R. Zimmer*, M. Buchholz, M. Collas
Jul 1, 2010
Citations
0
Influential Citations
11
Citations
Journal
European Journal of Organic Chemistry
Abstract
Stereodefined oxygen-substituted 1,2-oxazines were prepared by three different routes. The cycloaddition of enol ethers such as 1 with α-nitrosoalkenes generated in situ gave the heterocycles 3 and 4. Acid-catalysed additions of alcohols to the 6H-1,2-oxazines 5 led to mixtures of the adducts 6 and the substitution products 7 with moderate chemoselectivity.
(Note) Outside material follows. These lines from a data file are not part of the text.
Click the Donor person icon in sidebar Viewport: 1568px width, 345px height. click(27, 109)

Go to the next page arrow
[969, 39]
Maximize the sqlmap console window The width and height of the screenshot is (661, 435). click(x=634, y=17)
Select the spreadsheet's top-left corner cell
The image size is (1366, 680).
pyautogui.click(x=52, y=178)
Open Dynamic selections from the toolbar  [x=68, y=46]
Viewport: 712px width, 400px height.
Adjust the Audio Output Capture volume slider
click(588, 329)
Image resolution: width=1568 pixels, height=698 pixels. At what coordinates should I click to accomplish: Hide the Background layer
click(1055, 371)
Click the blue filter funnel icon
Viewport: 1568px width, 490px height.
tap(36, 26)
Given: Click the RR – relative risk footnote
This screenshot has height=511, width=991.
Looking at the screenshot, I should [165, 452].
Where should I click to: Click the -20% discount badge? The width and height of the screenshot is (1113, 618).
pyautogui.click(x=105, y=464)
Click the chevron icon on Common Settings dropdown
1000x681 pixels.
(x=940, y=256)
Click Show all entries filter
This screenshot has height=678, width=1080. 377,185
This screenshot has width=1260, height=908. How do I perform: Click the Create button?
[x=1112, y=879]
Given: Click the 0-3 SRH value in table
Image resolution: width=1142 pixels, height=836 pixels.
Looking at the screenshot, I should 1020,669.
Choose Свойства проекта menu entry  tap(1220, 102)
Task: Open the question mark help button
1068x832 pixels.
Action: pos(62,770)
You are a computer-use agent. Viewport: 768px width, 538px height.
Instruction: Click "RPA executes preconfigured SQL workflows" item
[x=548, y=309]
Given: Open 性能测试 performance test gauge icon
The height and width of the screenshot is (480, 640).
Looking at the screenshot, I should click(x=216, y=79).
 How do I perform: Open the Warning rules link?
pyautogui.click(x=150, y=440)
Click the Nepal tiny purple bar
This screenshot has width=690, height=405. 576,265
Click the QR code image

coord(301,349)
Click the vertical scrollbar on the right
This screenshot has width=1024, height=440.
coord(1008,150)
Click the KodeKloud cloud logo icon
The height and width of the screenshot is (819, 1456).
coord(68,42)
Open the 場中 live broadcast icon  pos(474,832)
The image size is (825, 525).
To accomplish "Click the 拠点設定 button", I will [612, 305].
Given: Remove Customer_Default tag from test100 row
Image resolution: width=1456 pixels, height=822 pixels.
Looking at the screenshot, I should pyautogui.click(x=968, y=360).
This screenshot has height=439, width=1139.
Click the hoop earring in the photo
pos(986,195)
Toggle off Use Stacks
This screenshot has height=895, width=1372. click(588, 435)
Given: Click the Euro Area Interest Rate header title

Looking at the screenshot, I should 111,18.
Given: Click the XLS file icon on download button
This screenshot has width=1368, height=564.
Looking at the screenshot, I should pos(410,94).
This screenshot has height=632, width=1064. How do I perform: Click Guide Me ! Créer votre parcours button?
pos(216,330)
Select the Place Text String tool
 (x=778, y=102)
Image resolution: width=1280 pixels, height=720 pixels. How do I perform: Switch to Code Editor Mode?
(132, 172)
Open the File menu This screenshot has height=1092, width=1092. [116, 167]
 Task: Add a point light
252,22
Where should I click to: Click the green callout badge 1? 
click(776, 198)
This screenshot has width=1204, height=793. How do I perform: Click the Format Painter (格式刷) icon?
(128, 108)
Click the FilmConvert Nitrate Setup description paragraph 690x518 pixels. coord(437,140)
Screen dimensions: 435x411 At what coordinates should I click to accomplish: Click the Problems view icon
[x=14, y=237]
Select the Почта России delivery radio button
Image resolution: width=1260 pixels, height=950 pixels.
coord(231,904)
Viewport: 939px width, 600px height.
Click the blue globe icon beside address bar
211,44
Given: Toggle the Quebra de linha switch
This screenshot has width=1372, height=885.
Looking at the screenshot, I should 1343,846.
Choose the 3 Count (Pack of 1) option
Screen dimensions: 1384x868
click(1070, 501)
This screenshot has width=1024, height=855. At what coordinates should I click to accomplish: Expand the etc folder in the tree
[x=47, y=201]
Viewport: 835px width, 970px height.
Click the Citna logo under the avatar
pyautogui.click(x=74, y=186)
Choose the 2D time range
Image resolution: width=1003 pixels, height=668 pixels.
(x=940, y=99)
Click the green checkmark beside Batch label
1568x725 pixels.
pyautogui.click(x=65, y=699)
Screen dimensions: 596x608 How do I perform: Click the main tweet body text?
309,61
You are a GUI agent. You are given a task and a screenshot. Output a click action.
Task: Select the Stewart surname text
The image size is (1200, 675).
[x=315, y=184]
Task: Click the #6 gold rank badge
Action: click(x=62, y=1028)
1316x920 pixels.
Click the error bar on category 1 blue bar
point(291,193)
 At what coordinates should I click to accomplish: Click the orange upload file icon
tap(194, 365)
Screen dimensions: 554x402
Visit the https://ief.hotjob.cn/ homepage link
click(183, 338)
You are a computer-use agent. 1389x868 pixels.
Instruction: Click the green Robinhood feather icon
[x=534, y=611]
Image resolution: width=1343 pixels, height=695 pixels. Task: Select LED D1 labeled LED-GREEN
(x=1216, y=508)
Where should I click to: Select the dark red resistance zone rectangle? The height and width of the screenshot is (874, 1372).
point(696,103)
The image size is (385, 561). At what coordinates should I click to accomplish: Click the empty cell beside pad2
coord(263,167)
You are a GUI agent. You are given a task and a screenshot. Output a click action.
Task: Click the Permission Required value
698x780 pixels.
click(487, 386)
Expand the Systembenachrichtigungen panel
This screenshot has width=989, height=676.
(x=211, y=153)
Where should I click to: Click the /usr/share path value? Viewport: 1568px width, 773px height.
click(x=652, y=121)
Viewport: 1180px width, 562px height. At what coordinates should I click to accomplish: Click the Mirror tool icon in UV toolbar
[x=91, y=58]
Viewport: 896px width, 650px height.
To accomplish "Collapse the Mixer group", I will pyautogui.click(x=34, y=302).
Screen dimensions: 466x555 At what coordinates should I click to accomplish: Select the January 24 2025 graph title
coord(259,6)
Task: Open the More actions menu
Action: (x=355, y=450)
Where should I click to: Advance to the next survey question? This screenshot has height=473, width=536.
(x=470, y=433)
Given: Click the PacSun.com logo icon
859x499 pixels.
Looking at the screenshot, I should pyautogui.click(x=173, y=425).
Epoxidation of the 6H-1,2-oxazines 5 proceeded more efficiently and furnished the corresponding epoxides 25 and 32 in reasonable to excellent yields. It was demonstrated that the resulting oxygen-substituted 1,2-oxazines were suitable precursors for the preparation of cyclic or acyclic primary and secondary amines in racemic or enantiopure form. Hydrogenation of the 3-phenyl-substituted 1,2-oxazines 3 and 25a and of (6S)- and (6R)-32 preferentially furnished the 1,2-amino alcohols 15, rac-29 and (2S)- and (2R)-29. On the other hand, reduction of the 3-ethoxycarbonyl-substituted 1,2-oxazines 4, 6d and 20 led to the formation of the N-protected proline esters 21-24 in moderate yields. It was also found that the 5-methyl-6H-1,2-oxazine 10 was a good precursor for the propargylic ether 11, which allowed a Pauson-Khand reaction leading to the tricyclic compounds 13 and 14. Hydrogen peroxide converted 10 into a hydroperoxide intermediate, which was further transformed into the 1,2-oxazin-6-one 28b. Overall, the results demonstrate the remarkable potential of suitably substituted 1,2-oxazine derivatives for the stereoselective synthesis of amines.